___ Exercise data

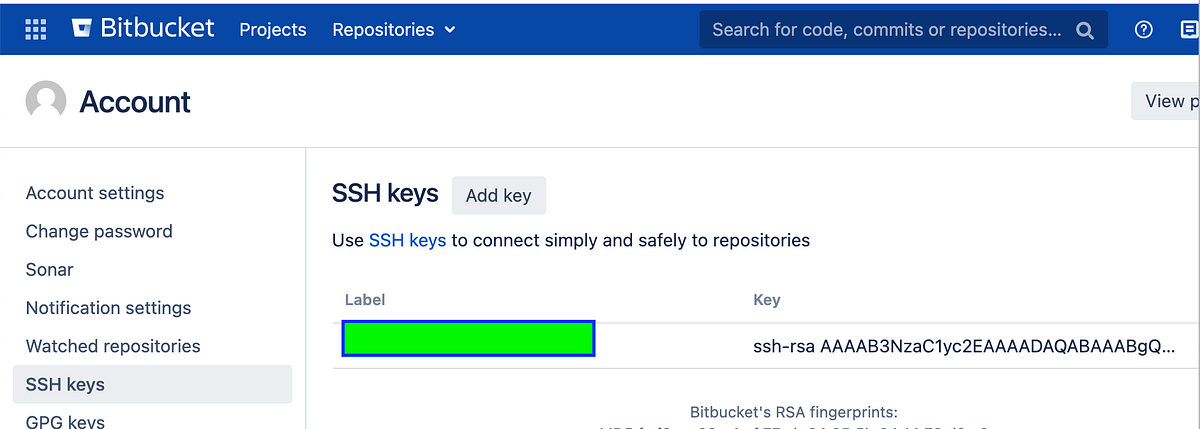Click the ssh-rsa key text
Viewport: 1200px width, 429px height.
[964, 347]
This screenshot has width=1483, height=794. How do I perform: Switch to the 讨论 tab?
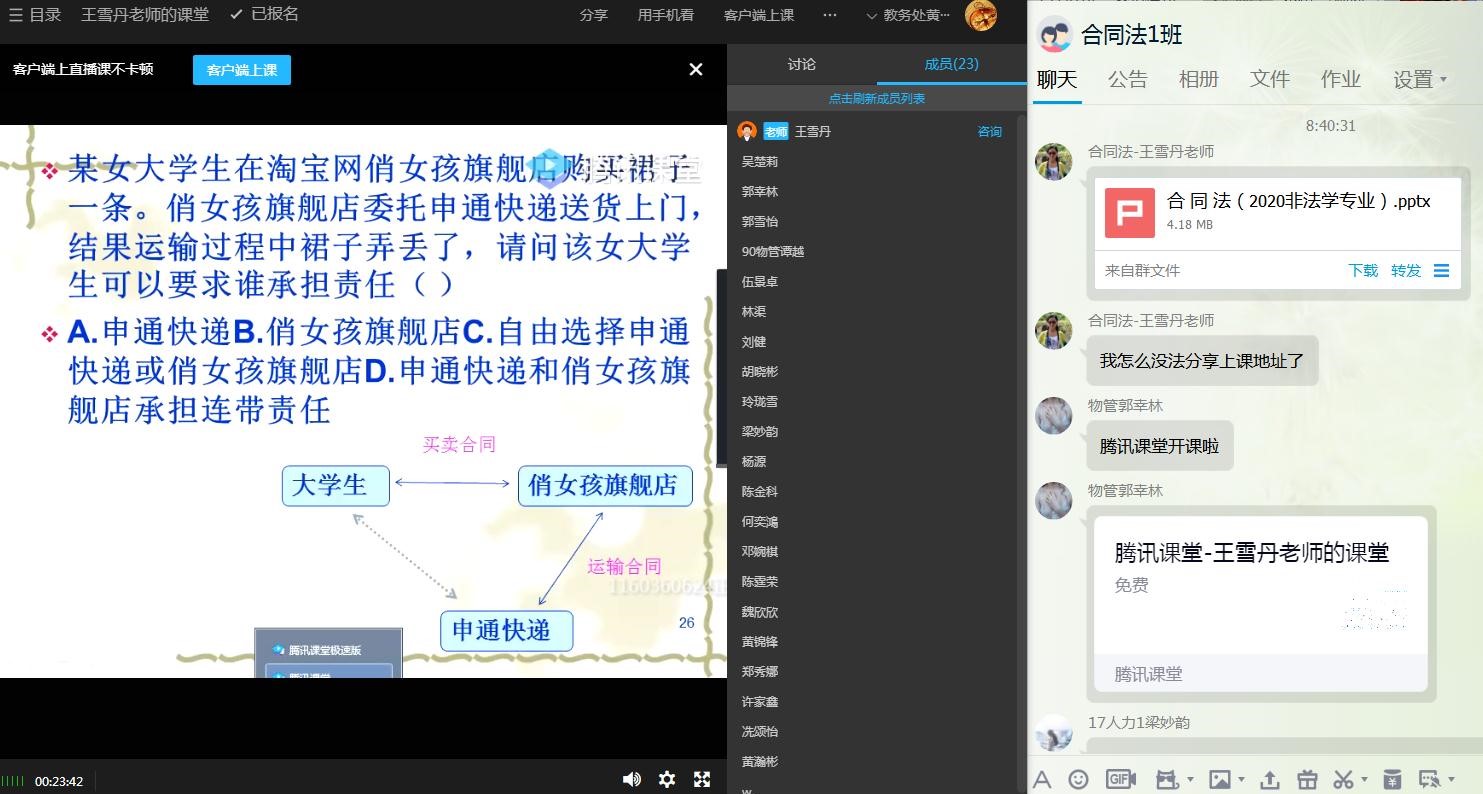click(x=801, y=64)

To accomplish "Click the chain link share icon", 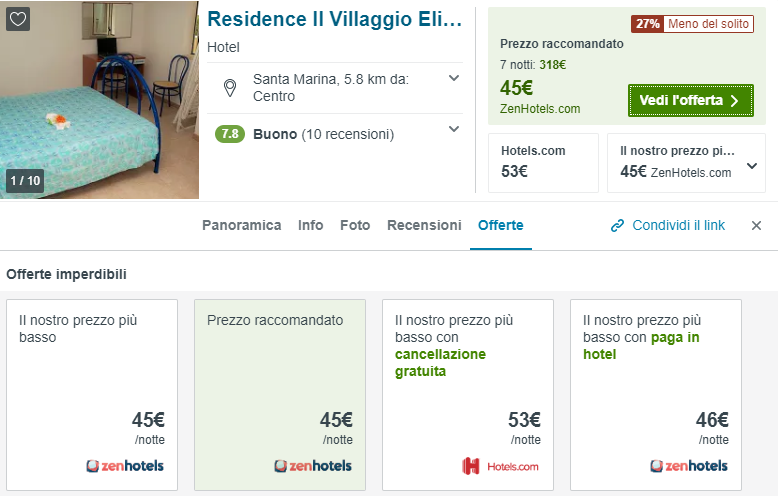I will tap(618, 226).
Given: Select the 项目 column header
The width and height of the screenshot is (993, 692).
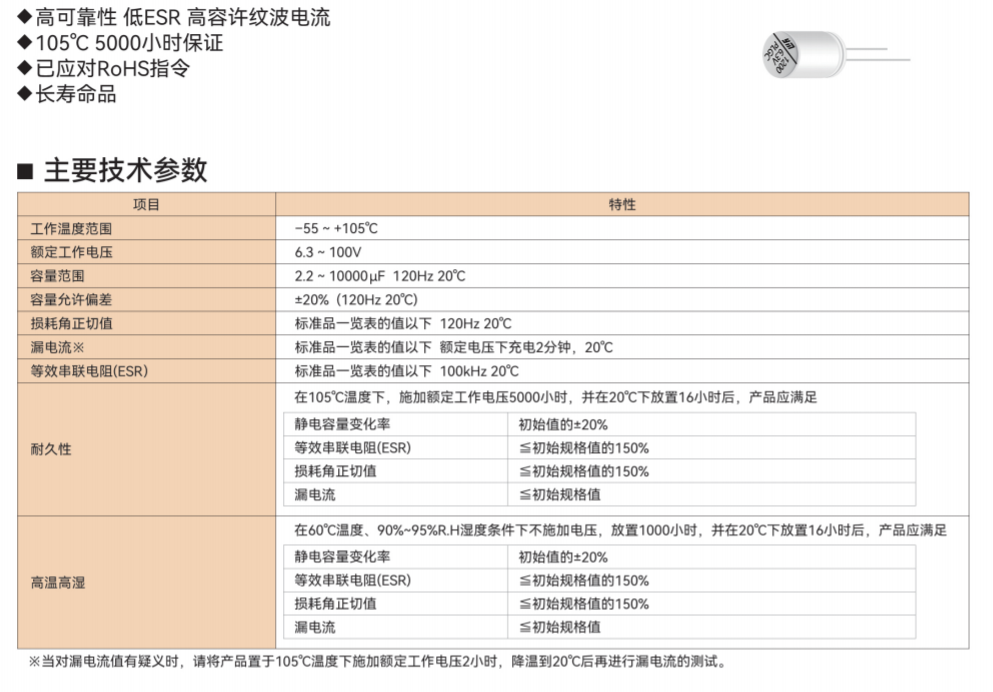Looking at the screenshot, I should click(147, 204).
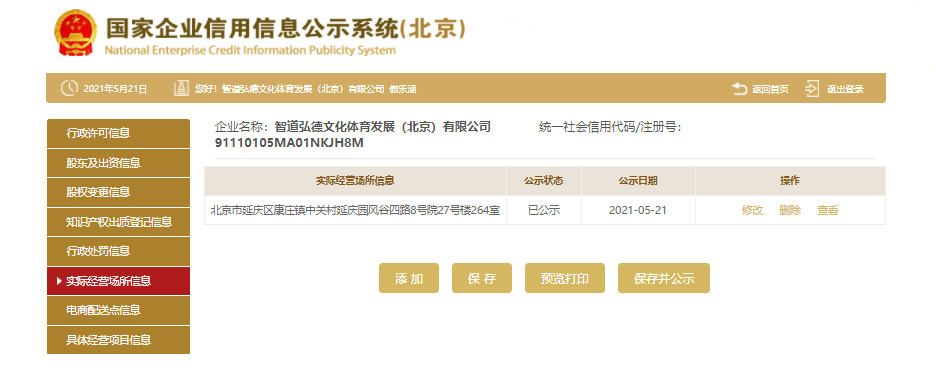Click the return-home arrow icon

pyautogui.click(x=739, y=89)
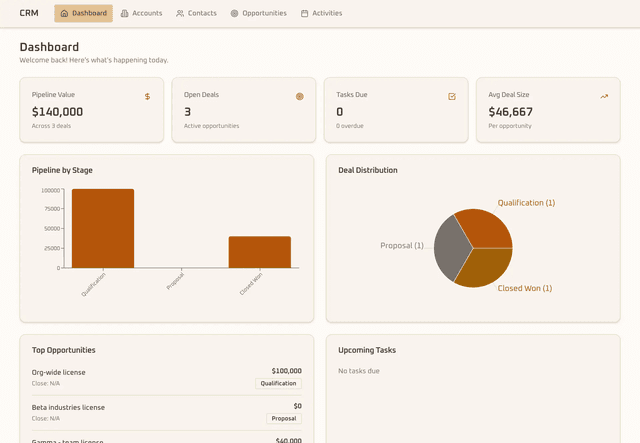Click the target icon in Open Deals
The height and width of the screenshot is (443, 640).
[299, 97]
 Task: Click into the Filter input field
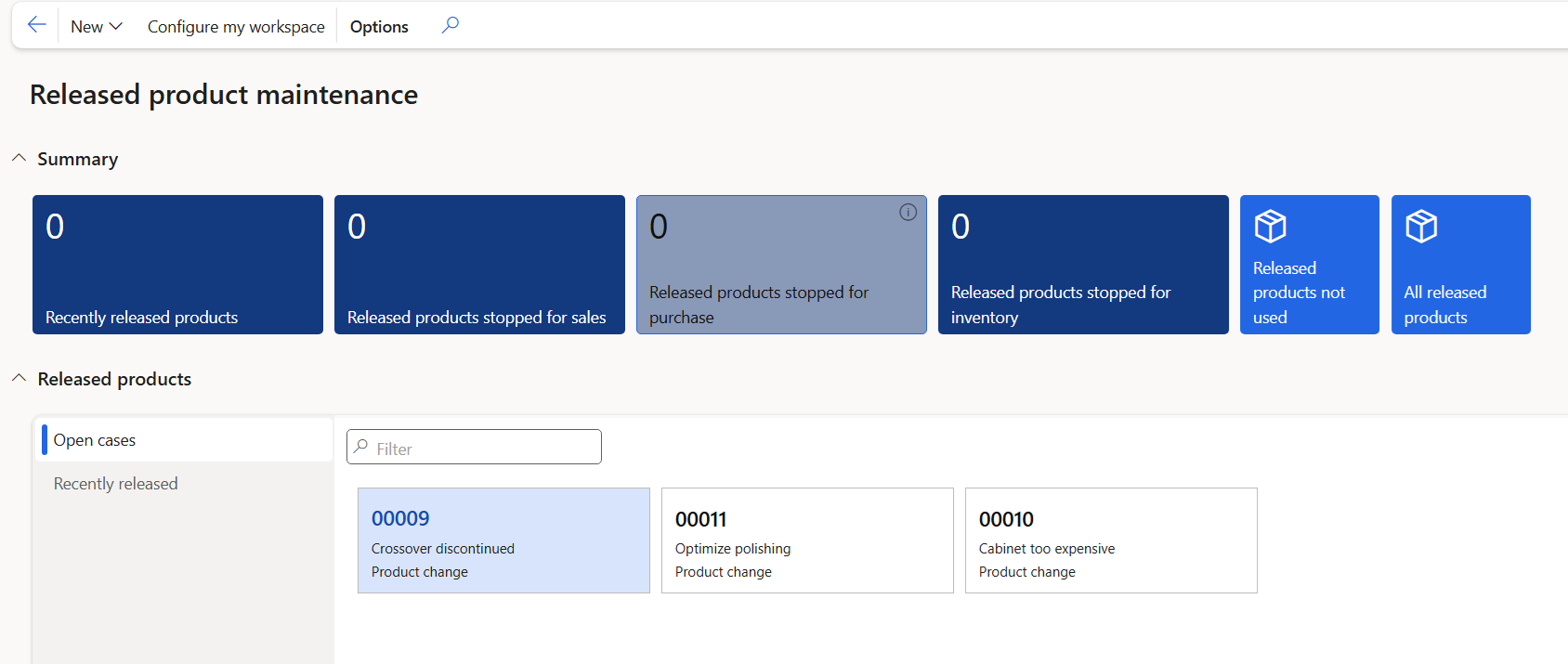(483, 448)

______

■ Task to complete:
Only the lines from the line that contains "Given: Select the 项目 column header" through the end of the entries are to be written out, exactly and without pictures, both ends included.

■ Task result:
Given: Select the 项目 column header
The width and height of the screenshot is (993, 692).
Looking at the screenshot, I should click(147, 204).
Click the return-home arrow icon

pyautogui.click(x=739, y=89)
Click the target icon in Open Deals
The height and width of the screenshot is (443, 640).
[299, 97]
 Task: Click into the Filter input field
(483, 448)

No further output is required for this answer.